Online Program

Health care use among limited english proficiency enrollees with chronic conditions: Findings from California's low income health program

Monday, November 4, 2013 : 5:15 p.m. - 5:30 p.m.

Erin Salce, MPH, Senior Research Associate, Center for Health Policy Research, University of California, Los Angeles, Los Angeles, CA
Nadereh Pourat, PhD, Department of Health Policy and Management, UCLA Fielding School of Public Health/UCLA Center for Health Policy Research, Los Angeles, CA
Xiao Chen, PhD, UCLA Center for Health Policy Research, University of California, Los Angeles, Los Angeles, CA
Dylan Roby, PhD, UCLA Fielding School of Public Health, UCLA Center for Health Policy Research, Los Angeles, CA
Background: The Low Income Health Program (LIHP) is a county-operated Medicaid Waiver demonstration program which expands coverage to eligible low income adults effective July 1, 2011 through December 31, 2013. Under the Affordable Care Act (ACA), LIHP enrollees will transition to California's Medi-Cal Program or Health Benefit Exchange.
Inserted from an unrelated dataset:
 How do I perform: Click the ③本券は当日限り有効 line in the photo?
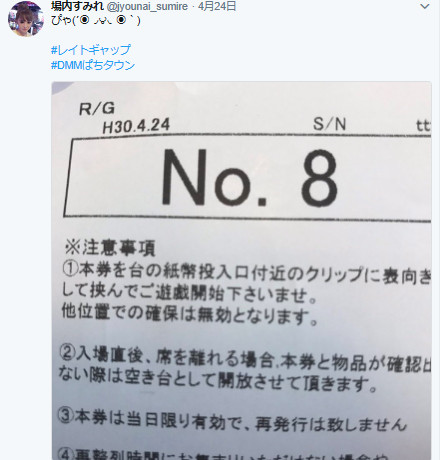(x=232, y=421)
The delivery of care to those with chronic conditions and Limited English Proficiency (LEP) can be more challenging and would require culturally competent care coordination. The safety net providers participating in the LIHP program deliver such services.
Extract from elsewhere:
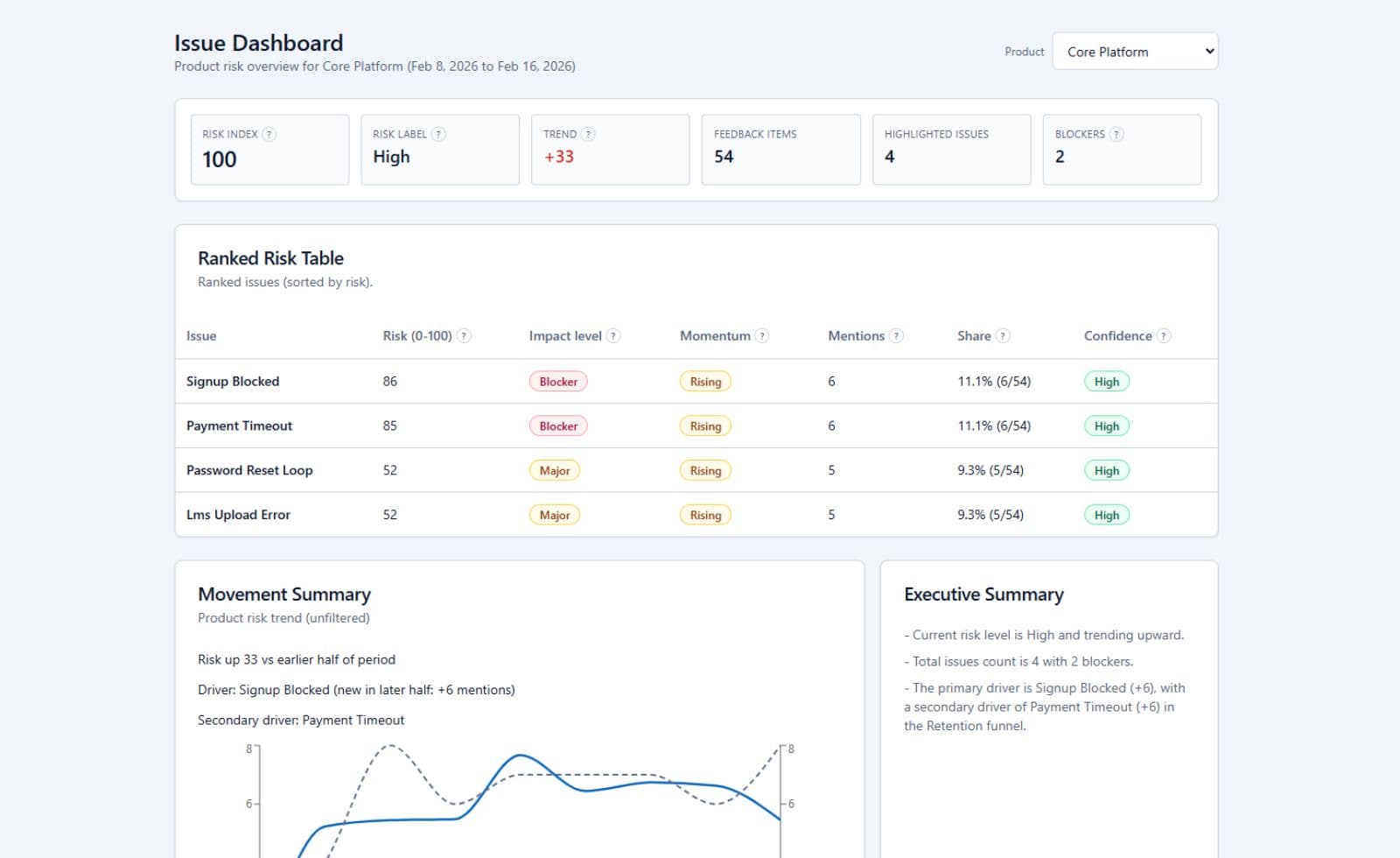
Task: Click the Confidence column help icon
Action: (1164, 335)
Methods: We used claims and enrollment data from 12 participating counties and a consortium of 35 rural counties. Over 500,000 individuals enrolled in LIHP during the first program year were included in the analysis. Preference for communication in a language other than English was used as a proxy for LEP status. Chronic conditions included diabetes, asthma and chronic obstructive pulmonary disease, cardiovascular disease and congestive heart failure, dyslipidemia, and hypertension. LEP, sex, age, federal poverty level, county and a chronic condition indicator were predictors of inpatient, emergency room (ER), and outpatient evaluation and management (E&M) utilization using logistic regression models.

Results: Compared to non-LEP enrollees, LEP enrollees were more likely to be female, over the age of 55, and have a diagnosis of diabetes, dyslipidemia, or hypertension. Over 30% of LIHP enrollees with a chronic condition were LEP, with 70% of LEP enrollees preferring Spanish, 23% preferring Asian American languages, and 7% preferring another language. Those with chronic conditions had higher rates of E&M, ER, and inpatient visits. However, those with LEP and chronic conditions had a significantly higher likelihood of E&M visits (OR=1.5) than non- LEP (OR=1.1), after controlling for potential confounders. In contrast, those with LEP and chronic conditions had a lower likelihood of ER (0.6 vs. 0.7) and inpatient (0.6 vs. 0.7) visits.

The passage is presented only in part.